▸ Aim of the task
Reproduce word for word, from the entries below, the line with "Extracteur HA20/100 NEH35/100", the line with "Plus de 500", and every line between them, and nothing more.
(Source records begins)
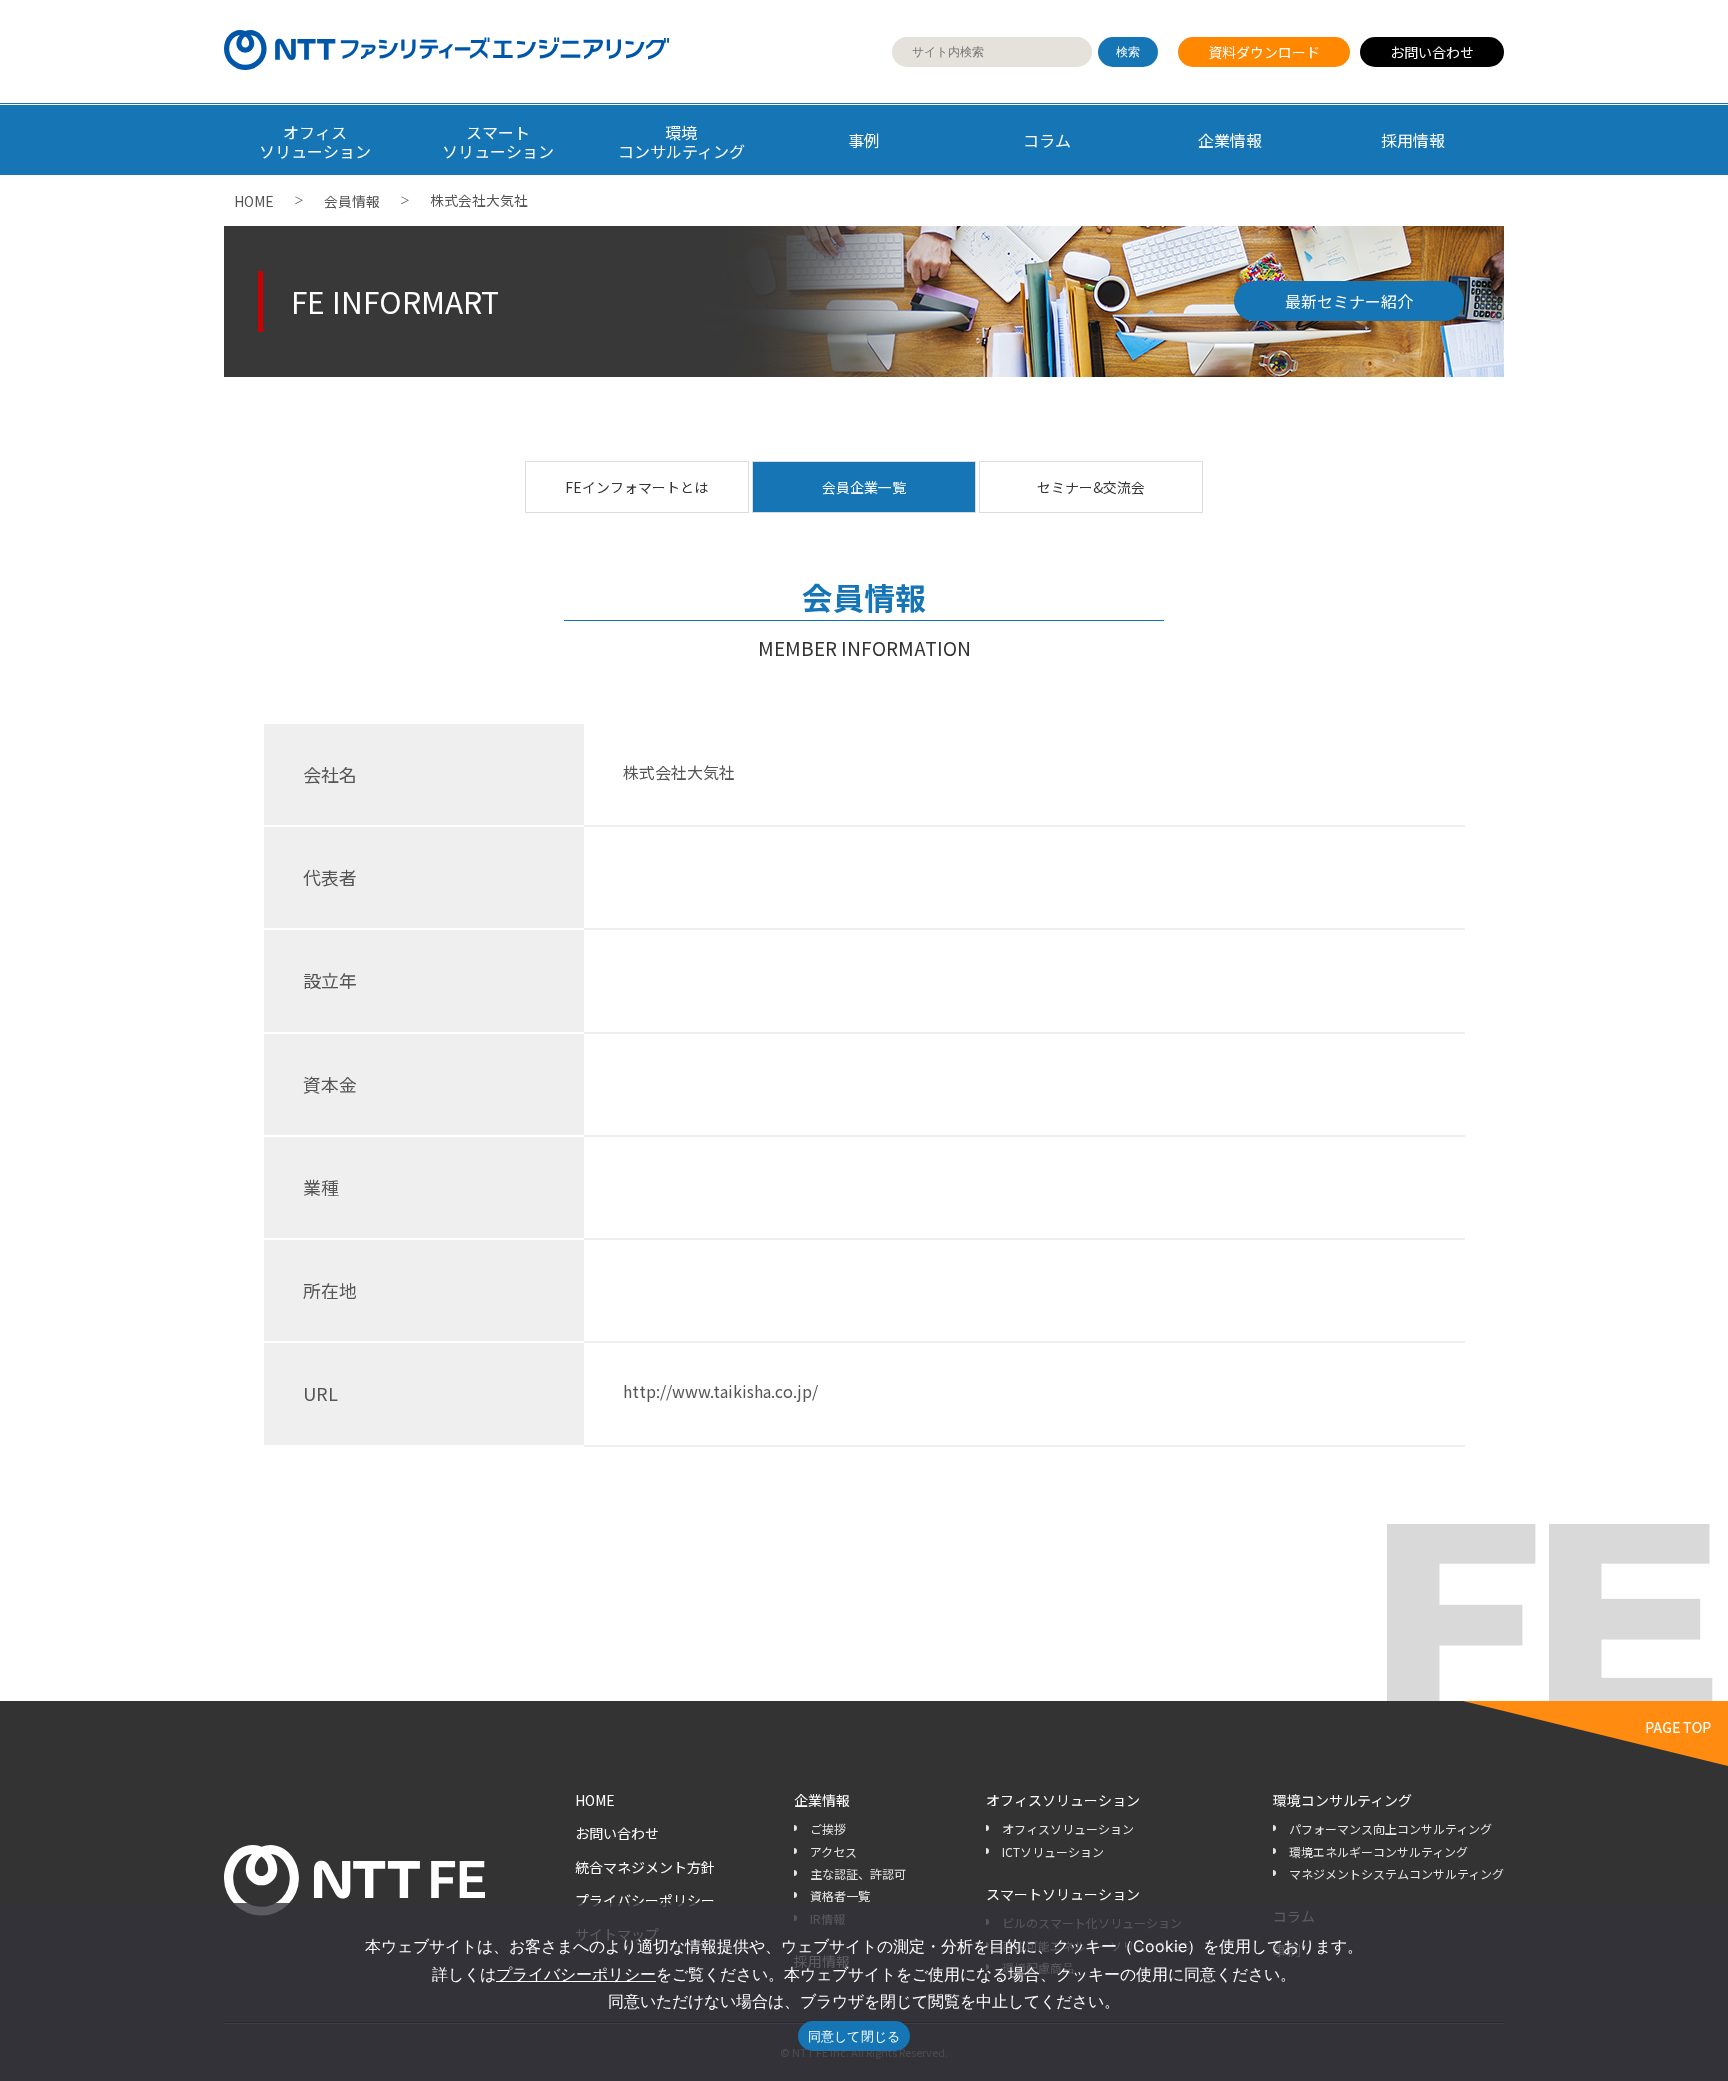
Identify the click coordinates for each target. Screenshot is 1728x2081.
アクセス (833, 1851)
(Source records ends)
(Source records begins)
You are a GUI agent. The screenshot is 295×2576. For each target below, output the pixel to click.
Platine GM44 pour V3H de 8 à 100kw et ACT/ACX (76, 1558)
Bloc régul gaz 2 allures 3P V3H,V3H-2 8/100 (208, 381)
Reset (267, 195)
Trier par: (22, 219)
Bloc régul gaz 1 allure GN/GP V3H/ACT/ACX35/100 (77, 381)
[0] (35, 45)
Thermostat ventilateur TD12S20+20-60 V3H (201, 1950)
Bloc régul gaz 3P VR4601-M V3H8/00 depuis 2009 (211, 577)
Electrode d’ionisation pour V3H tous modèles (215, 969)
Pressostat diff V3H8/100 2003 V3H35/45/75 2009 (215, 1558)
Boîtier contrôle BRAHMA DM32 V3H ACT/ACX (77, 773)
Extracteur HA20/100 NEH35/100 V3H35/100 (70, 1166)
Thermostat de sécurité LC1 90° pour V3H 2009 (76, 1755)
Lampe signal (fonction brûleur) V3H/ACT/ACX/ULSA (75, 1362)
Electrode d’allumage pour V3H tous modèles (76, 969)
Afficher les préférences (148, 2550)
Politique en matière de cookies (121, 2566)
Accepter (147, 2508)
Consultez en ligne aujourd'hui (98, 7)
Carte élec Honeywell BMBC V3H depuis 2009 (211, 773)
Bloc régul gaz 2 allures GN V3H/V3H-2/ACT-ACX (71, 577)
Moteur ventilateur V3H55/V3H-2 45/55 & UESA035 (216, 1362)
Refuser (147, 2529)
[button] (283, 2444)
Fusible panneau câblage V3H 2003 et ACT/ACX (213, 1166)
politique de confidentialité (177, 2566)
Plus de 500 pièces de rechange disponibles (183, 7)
(Source records ends)
▸ Response to this exercise
Extracteur HA20/100 NEH35/100 V3H35/100 (70, 1166)
Thermostat de sécurité LC1 90° pour V3H 2009 (76, 1755)
Lampe signal (fonction brûleur) V3H/ACT/ACX/ULSA (75, 1362)
Electrode d’allumage pour V3H tous modèles (76, 969)
Afficher les préférences (148, 2550)
Politique en matière de cookies (121, 2566)
Accepter (147, 2508)
Consultez en ligne aujourd'hui (98, 7)
Carte élec Honeywell BMBC V3H depuis 2009 (211, 773)
Bloc régul gaz 2 allures GN V3H/V3H-2/ACT-ACX (71, 577)
Moteur ventilateur V3H55/V3H-2 45/55 & UESA035 (216, 1362)
Refuser (147, 2529)
[button] (283, 2444)
Fusible panneau câblage V3H 2003 et ACT/ACX (213, 1166)
politique de confidentialité (177, 2566)
Plus de 500 pièces de rechange disponibles (183, 7)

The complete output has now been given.